● **WHAT TO WORK ON**
**a)** Name every user who posted in the thread about a 6000 amp service switch.
**b)** Reproduce the part of the 6000 amp service switch thread that opens with the words containing "No, the size" and closes with "500? AL or CU?".

# 6000 amp service switch



## Buddha In Babylon (Mar 23, 2009)

Do you mean an 800 mcm in place of the 3/0?


----------



## commuelect (Aug 24, 2009)

yes.


----------



## Bob Badger (Apr 19, 2009)

> I felt that there should have been a 800 mcm in each conduit based on 250.122 regardless of the ground fault protection in the 6000 amp service switch... am I right on this?


No, the size of the fuse determines the size of the EGC and in this case you would need a 500 copper or 800 AL EGC.



> there was a 6000 amp service switch fused at 4000 amps,,the load side of the switch had 18 sets of 500 mcm's under ground in pvc conduit to a distribution center 60' away


18 sets of 500? AL or CU?

18 sets of copper would be 6800 amps of condutors

18 sets of aluminum would be 5580 amps.

Either way the fact that it is fused at 4000 means larger conductors were run then required that means 250.122(B) kicks in and would require the EGC to be increased in size proportionally to the circuit conductors.

● **PROVIDED MATERIAL**

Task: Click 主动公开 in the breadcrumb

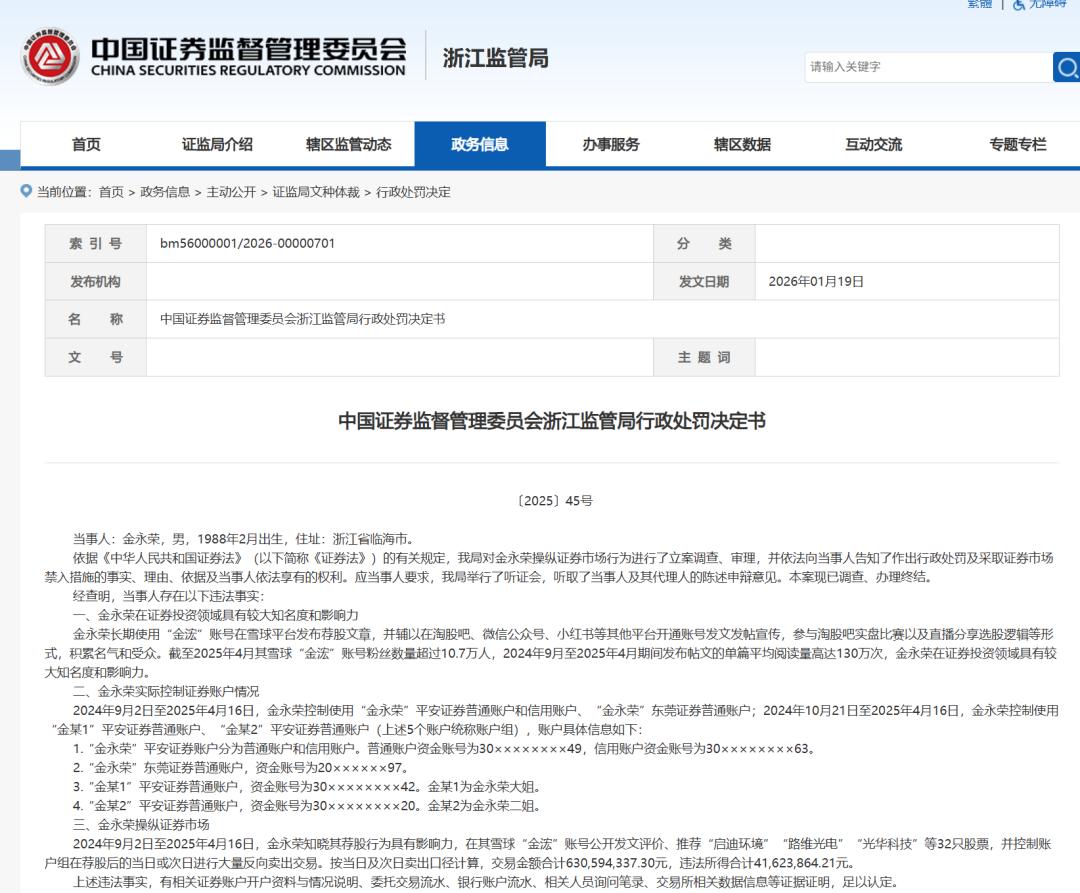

● **IN RESPONSE**
**a)** Buddha In Babylon, commuelect, Bob Badger

**b)**
No, the size of the fuse determines the size of the EGC and in this case you would need a 500 copper or 800 AL EGC.



> there was a 6000 amp service switch fused at 4000 amps,,the load side of the switch had 18 sets of 500 mcm's under ground in pvc conduit to a distribution center 60' away


18 sets of 500? AL or CU?